== Given entries ==

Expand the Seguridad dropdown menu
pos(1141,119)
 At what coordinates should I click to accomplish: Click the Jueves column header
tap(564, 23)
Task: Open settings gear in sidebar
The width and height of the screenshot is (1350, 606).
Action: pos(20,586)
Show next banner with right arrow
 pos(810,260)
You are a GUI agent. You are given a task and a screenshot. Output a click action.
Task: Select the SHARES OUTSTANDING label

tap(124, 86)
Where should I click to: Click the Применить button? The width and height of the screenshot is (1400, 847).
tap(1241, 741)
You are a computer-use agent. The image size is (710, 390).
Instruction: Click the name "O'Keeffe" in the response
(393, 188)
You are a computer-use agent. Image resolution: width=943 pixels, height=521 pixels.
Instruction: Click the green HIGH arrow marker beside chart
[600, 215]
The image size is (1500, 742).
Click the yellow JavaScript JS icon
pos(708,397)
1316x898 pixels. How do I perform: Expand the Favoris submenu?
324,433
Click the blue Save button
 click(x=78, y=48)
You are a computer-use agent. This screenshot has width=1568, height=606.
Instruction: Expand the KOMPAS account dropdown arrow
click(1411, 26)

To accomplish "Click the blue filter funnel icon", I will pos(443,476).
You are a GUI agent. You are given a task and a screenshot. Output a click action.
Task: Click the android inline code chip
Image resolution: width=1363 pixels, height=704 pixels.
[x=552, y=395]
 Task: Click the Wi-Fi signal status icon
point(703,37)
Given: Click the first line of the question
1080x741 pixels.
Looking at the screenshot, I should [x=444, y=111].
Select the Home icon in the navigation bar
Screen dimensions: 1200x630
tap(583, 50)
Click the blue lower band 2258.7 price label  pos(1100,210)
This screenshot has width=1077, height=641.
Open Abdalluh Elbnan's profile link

===

- Your task:
From the first line to the last, transcribe the data exactly.

- Task response:
Expand the Seguridad dropdown menu
pos(1141,119)
 At what coordinates should I click to accomplish: Click the Jueves column header
tap(564, 23)
Task: Open settings gear in sidebar
The width and height of the screenshot is (1350, 606).
Action: pos(20,586)
Show next banner with right arrow
 pos(810,260)
You are a GUI agent. You are given a task and a screenshot. Output a click action.
Task: Select the SHARES OUTSTANDING label

tap(124, 86)
Where should I click to: Click the Применить button? The width and height of the screenshot is (1400, 847).
tap(1241, 741)
You are a computer-use agent. The image size is (710, 390).
Instruction: Click the name "O'Keeffe" in the response
(393, 188)
You are a computer-use agent. Image resolution: width=943 pixels, height=521 pixels.
Instruction: Click the green HIGH arrow marker beside chart
[600, 215]
The image size is (1500, 742).
Click the yellow JavaScript JS icon
pos(708,397)
1316x898 pixels. How do I perform: Expand the Favoris submenu?
324,433
Click the blue Save button
 click(x=78, y=48)
You are a computer-use agent. This screenshot has width=1568, height=606.
Instruction: Expand the KOMPAS account dropdown arrow
click(1411, 26)

To accomplish "Click the blue filter funnel icon", I will pos(443,476).
You are a GUI agent. You are given a task and a screenshot. Output a click action.
Task: Click the android inline code chip
Image resolution: width=1363 pixels, height=704 pixels.
[x=552, y=395]
 Task: Click the Wi-Fi signal status icon
point(703,37)
Given: Click the first line of the question
1080x741 pixels.
Looking at the screenshot, I should [x=444, y=111].
Select the Home icon in the navigation bar
Screen dimensions: 1200x630
tap(583, 50)
Click the blue lower band 2258.7 price label  pos(1100,210)
This screenshot has width=1077, height=641.
Open Abdalluh Elbnan's profile link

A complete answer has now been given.